Your response should consist of the full data, set down exactly.

---------- Given records ----------

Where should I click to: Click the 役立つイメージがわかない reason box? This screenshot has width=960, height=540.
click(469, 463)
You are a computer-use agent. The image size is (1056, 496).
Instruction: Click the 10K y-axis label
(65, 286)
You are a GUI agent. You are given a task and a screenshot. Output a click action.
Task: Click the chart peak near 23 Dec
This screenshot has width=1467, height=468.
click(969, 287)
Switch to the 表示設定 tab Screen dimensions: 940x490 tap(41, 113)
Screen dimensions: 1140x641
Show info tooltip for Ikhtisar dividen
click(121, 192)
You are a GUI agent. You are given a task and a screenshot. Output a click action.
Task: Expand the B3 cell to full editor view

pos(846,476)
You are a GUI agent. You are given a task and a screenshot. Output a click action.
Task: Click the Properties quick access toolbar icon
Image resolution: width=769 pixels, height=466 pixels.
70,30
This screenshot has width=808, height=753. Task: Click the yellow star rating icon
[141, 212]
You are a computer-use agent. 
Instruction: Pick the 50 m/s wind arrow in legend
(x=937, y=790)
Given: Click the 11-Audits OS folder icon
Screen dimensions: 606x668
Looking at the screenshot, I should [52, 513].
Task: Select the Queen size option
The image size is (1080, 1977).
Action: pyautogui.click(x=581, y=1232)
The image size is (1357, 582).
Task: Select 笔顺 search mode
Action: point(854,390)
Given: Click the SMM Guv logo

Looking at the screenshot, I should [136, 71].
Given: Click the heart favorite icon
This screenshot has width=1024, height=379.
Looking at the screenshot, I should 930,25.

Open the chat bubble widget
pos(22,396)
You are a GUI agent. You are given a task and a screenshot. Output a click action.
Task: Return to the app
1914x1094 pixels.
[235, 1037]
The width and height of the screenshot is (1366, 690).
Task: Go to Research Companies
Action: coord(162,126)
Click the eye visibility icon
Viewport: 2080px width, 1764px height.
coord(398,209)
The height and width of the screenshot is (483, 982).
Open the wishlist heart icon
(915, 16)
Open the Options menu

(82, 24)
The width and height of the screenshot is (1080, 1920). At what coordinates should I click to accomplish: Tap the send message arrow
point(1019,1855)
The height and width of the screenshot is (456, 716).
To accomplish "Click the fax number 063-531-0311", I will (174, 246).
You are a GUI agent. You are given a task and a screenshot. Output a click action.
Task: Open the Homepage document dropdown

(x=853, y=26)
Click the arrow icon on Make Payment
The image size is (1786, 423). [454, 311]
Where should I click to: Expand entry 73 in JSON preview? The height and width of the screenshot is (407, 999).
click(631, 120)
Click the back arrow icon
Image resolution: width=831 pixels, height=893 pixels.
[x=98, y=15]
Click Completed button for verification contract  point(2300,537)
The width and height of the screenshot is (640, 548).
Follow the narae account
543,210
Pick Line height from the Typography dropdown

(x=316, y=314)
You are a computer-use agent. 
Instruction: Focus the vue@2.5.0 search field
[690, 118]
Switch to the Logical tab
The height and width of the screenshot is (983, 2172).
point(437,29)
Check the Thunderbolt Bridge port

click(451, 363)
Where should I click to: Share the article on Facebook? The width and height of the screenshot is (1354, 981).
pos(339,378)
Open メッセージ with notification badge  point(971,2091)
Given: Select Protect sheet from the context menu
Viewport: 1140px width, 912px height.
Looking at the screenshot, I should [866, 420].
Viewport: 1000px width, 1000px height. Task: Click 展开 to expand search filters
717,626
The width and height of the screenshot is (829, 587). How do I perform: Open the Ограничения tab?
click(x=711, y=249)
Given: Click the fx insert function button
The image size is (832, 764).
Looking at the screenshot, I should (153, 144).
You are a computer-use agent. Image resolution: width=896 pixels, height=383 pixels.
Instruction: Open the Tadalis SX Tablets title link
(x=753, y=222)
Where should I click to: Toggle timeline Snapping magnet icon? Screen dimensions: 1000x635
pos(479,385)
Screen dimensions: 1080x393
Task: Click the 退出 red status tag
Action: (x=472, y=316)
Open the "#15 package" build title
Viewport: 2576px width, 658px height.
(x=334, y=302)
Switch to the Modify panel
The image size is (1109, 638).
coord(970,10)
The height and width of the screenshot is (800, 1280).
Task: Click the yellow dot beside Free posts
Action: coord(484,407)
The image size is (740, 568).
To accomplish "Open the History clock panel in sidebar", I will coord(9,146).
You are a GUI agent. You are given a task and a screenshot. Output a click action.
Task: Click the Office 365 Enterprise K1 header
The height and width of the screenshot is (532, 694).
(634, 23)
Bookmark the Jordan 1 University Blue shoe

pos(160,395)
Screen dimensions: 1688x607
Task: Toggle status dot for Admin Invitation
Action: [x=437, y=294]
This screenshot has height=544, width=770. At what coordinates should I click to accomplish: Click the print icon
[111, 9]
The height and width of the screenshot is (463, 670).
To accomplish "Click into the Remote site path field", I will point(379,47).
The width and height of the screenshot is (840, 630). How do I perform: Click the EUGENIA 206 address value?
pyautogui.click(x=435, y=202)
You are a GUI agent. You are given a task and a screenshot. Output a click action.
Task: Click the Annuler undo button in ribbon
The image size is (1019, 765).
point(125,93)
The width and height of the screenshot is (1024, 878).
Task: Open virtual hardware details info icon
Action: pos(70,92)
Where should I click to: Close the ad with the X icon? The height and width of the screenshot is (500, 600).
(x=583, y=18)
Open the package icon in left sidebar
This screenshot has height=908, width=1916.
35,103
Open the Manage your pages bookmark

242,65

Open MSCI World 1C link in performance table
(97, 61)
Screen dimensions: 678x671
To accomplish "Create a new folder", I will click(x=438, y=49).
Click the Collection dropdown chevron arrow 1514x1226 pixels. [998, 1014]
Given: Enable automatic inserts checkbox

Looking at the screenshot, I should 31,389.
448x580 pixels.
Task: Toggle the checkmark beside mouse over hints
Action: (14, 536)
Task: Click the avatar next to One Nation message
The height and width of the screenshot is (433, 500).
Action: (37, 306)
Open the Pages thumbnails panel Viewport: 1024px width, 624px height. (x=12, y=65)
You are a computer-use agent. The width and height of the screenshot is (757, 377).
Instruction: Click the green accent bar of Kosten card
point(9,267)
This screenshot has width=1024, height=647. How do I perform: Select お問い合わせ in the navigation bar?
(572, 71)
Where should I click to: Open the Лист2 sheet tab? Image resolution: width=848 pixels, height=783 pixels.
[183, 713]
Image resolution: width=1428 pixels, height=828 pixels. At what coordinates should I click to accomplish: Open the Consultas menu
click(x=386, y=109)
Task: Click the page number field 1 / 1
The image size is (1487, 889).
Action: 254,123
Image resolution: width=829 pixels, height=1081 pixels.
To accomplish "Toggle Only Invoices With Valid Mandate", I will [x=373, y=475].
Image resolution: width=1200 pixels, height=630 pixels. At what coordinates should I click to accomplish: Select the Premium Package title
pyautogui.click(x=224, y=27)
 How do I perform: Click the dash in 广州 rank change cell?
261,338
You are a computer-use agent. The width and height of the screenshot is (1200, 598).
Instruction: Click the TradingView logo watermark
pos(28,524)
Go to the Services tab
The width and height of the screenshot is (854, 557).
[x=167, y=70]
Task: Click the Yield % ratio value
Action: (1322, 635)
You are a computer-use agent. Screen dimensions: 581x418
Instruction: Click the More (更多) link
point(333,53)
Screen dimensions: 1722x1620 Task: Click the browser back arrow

----------

→ Answer to the exercise:
Where should I click to: Click the 役立つイメージがわかない reason box? This screenshot has width=960, height=540.
click(469, 463)
You are a computer-use agent. The image size is (1056, 496).
Instruction: Click the 10K y-axis label
(65, 286)
You are a GUI agent. You are given a task and a screenshot. Output a click action.
Task: Click the chart peak near 23 Dec
This screenshot has width=1467, height=468.
click(969, 287)
Switch to the 表示設定 tab Screen dimensions: 940x490 tap(41, 113)
Screen dimensions: 1140x641
Show info tooltip for Ikhtisar dividen
click(121, 192)
You are a GUI agent. You are given a task and a screenshot. Output a click action.
Task: Expand the B3 cell to full editor view

pos(846,476)
You are a GUI agent. You are given a task and a screenshot. Output a click action.
Task: Click the Properties quick access toolbar icon
Image resolution: width=769 pixels, height=466 pixels.
70,30
This screenshot has width=808, height=753. Task: Click the yellow star rating icon
[141, 212]
You are a computer-use agent. 
Instruction: Pick the 50 m/s wind arrow in legend
(x=937, y=790)
Given: Click the 11-Audits OS folder icon
Screen dimensions: 606x668
Looking at the screenshot, I should [52, 513].
Task: Select the Queen size option
The image size is (1080, 1977).
Action: pyautogui.click(x=581, y=1232)
The image size is (1357, 582).
Task: Select 笔顺 search mode
Action: point(854,390)
Given: Click the SMM Guv logo

Looking at the screenshot, I should [136, 71].
Given: Click the heart favorite icon
This screenshot has width=1024, height=379.
Looking at the screenshot, I should 930,25.

Open the chat bubble widget
pos(22,396)
You are a GUI agent. You are given a task and a screenshot. Output a click action.
Task: Return to the app
1914x1094 pixels.
[235, 1037]
The width and height of the screenshot is (1366, 690).
Task: Go to Research Companies
Action: coord(162,126)
Click the eye visibility icon
Viewport: 2080px width, 1764px height.
coord(398,209)
The height and width of the screenshot is (483, 982).
Open the wishlist heart icon
(915, 16)
Open the Options menu

(82, 24)
The width and height of the screenshot is (1080, 1920). At what coordinates should I click to accomplish: Tap the send message arrow
point(1019,1855)
The height and width of the screenshot is (456, 716).
To accomplish "Click the fax number 063-531-0311", I will (174, 246).
You are a GUI agent. You are given a task and a screenshot. Output a click action.
Task: Open the Homepage document dropdown

(x=853, y=26)
Click the arrow icon on Make Payment
The image size is (1786, 423). [454, 311]
Where should I click to: Expand entry 73 in JSON preview? The height and width of the screenshot is (407, 999).
click(631, 120)
Click the back arrow icon
Image resolution: width=831 pixels, height=893 pixels.
[x=98, y=15]
Click Completed button for verification contract  point(2300,537)
The width and height of the screenshot is (640, 548).
Follow the narae account
543,210
Pick Line height from the Typography dropdown

(x=316, y=314)
You are a computer-use agent. 
Instruction: Focus the vue@2.5.0 search field
[690, 118]
Switch to the Logical tab
The height and width of the screenshot is (983, 2172).
point(437,29)
Check the Thunderbolt Bridge port

click(451, 363)
Where should I click to: Share the article on Facebook? The width and height of the screenshot is (1354, 981).
pos(339,378)
Open メッセージ with notification badge  point(971,2091)
Given: Select Protect sheet from the context menu
Viewport: 1140px width, 912px height.
Looking at the screenshot, I should [866, 420].
Viewport: 1000px width, 1000px height. Task: Click 展开 to expand search filters
717,626
The width and height of the screenshot is (829, 587). How do I perform: Open the Ограничения tab?
click(x=711, y=249)
Given: Click the fx insert function button
The image size is (832, 764).
Looking at the screenshot, I should (153, 144).
You are a computer-use agent. Image resolution: width=896 pixels, height=383 pixels.
Instruction: Open the Tadalis SX Tablets title link
(x=753, y=222)
Where should I click to: Toggle timeline Snapping magnet icon? Screen dimensions: 1000x635
pos(479,385)
Screen dimensions: 1080x393
Task: Click the 退出 red status tag
Action: (x=472, y=316)
Open the "#15 package" build title
Viewport: 2576px width, 658px height.
(x=334, y=302)
Switch to the Modify panel
The image size is (1109, 638).
coord(970,10)
The height and width of the screenshot is (800, 1280).
Task: Click the yellow dot beside Free posts
Action: coord(484,407)
The image size is (740, 568).
To accomplish "Open the History clock panel in sidebar", I will coord(9,146).
You are a GUI agent. You are given a task and a screenshot. Output a click action.
Task: Click the Office 365 Enterprise K1 header
The height and width of the screenshot is (532, 694).
(634, 23)
Bookmark the Jordan 1 University Blue shoe

pos(160,395)
Screen dimensions: 1688x607
Task: Toggle status dot for Admin Invitation
Action: [x=437, y=294]
This screenshot has height=544, width=770. At what coordinates should I click to accomplish: Click the print icon
[111, 9]
The height and width of the screenshot is (463, 670).
To accomplish "Click into the Remote site path field", I will point(379,47).
The width and height of the screenshot is (840, 630). How do I perform: Click the EUGENIA 206 address value?
pyautogui.click(x=435, y=202)
You are a GUI agent. You are given a task and a screenshot. Output a click action.
Task: Click the Annuler undo button in ribbon
The image size is (1019, 765).
point(125,93)
The width and height of the screenshot is (1024, 878).
Task: Open virtual hardware details info icon
Action: pos(70,92)
Where should I click to: Close the ad with the X icon? The height and width of the screenshot is (500, 600).
(x=583, y=18)
Open the package icon in left sidebar
This screenshot has height=908, width=1916.
35,103
Open the Manage your pages bookmark

242,65

Open MSCI World 1C link in performance table
(97, 61)
Screen dimensions: 678x671
To accomplish "Create a new folder", I will click(x=438, y=49).
Click the Collection dropdown chevron arrow 1514x1226 pixels. [998, 1014]
Given: Enable automatic inserts checkbox

Looking at the screenshot, I should 31,389.
448x580 pixels.
Task: Toggle the checkmark beside mouse over hints
Action: (14, 536)
Task: Click the avatar next to One Nation message
The height and width of the screenshot is (433, 500).
Action: (37, 306)
Open the Pages thumbnails panel Viewport: 1024px width, 624px height. (x=12, y=65)
You are a computer-use agent. The width and height of the screenshot is (757, 377).
Instruction: Click the green accent bar of Kosten card
point(9,267)
This screenshot has width=1024, height=647. How do I perform: Select お問い合わせ in the navigation bar?
(572, 71)
Where should I click to: Open the Лист2 sheet tab? Image resolution: width=848 pixels, height=783 pixels.
[183, 713]
Image resolution: width=1428 pixels, height=828 pixels. At what coordinates should I click to accomplish: Open the Consultas menu
click(x=386, y=109)
Task: Click the page number field 1 / 1
The image size is (1487, 889).
Action: 254,123
Image resolution: width=829 pixels, height=1081 pixels.
To accomplish "Toggle Only Invoices With Valid Mandate", I will [x=373, y=475].
Image resolution: width=1200 pixels, height=630 pixels. At what coordinates should I click to accomplish: Select the Premium Package title
pyautogui.click(x=224, y=27)
 How do I perform: Click the dash in 广州 rank change cell?
261,338
You are a computer-use agent. The width and height of the screenshot is (1200, 598).
Instruction: Click the TradingView logo watermark
pos(28,524)
Go to the Services tab
The width and height of the screenshot is (854, 557).
[x=167, y=70]
Task: Click the Yield % ratio value
Action: (1322, 635)
You are a computer-use agent. Screen dimensions: 581x418
Instruction: Click the More (更多) link
point(333,53)
Screen dimensions: 1722x1620 Task: Click the browser back arrow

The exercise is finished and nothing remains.